I say neutrally that Palestine Action was deemed to be over the threshold of the 2000 Act and, on advice to the Home Secretary, to be an organisation concerned with terrorism. Once an organisation is proscribed—this House and the House of Commons overwhelmingly supported that proscription—it is an offence to be a member of it, to invite support for it, to make supportive statements, to encourage others to join or support it, to arrange or address meetings to support it in furthering its activities, and to display, carry or wear articles in a way that would arouse suspicion that one is a member or supporter of it.

Amendments 447 and 448 from the noble Viscount would apply to the offences concerning support and the display of articles under Sections 12 and 13. For the same reasons that the noble Lord, Lord Cameron of Lochiel, has given, these amendments would ultimately limit these important offences in such a way that they would become largely unusable in practice. I do not believe that that is his intention, but that would be the practical outcome. In relation to the offence of inviting support, it is already established that the offence requires a knowing, deliberate invitation to support. The changes proposed in the amendment would mean an additional burden for the prosecution to overcome.
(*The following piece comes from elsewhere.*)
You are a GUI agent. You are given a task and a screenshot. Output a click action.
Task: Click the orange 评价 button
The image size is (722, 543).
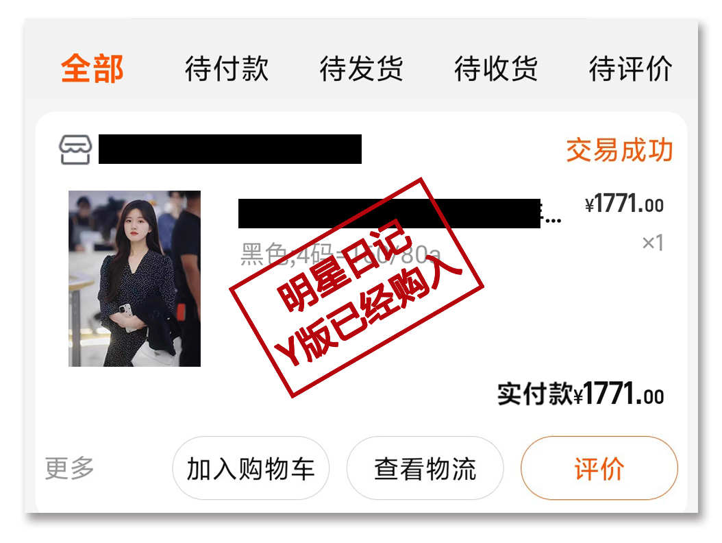599,468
I have heard comments, including from the noble Lord, Lord Marks, that belief in or support for Palestine Action should not cross that threshold. Amendment 447 would import a further mental element, requiring intention. That goes to the point made by the noble Baroness, Lady Falkner, that it is at odds with the requirement to prove beyond reasonable doubt that a person intended to encourage, incite, facilitate or otherwise an act of terrorism. To provide a defence similar to the effect for the prosecution to disprove would again undermine the core element of the offence.

Section 13 is currently a strict liability offence, meaning that there is no requirement to evidence the intent behind the conduct, again as the noble Baroness, Lady Falkner, mentioned. It is important that we say to the Committee that free speech is important. The right to criticise the State of Israel and to support Palestine is important. It is also quite right that, if people wish to say that they do not wish to see Palestine Action proscribed, that is also within the legal framework. It is a matter for the police, who are operationally independent, the Crown Prosecution Service and the courts to decide whether a crime has been committed. In particular, the CPS will want to consider, in charging an individual as opposed to arresting them, whether the prosecution is in line with the Code for Crown Prosecutors, which is a vital safeguard that prevents prosecutions from going ahead which are not in the public interest.

I have previously defended in this House the proscription of Palestine Action. The decision was not taken lightly. The police and the CPS have independent action, but I suggest that the noble Viscount’s amendment would, for the reasons mentioned by the noble Lord, Lord Cameron of Lochiel, undermine the purpose of that. I say to the noble and learned Baroness, Lady Butler-Sloss, and the noble Lord, Lord Goodman of Wycombe, that those actions have been taken for a purpose. The threshold has been crossed and I suspect that, for those concerned with Palestine Action, more information will come to light as potential future prosecutions continue, which I think will show why those decisions were taken. We have a court case ongoing at the moment. I put that to one side, but that is my defence in relation to the noble Viscount’s proposals.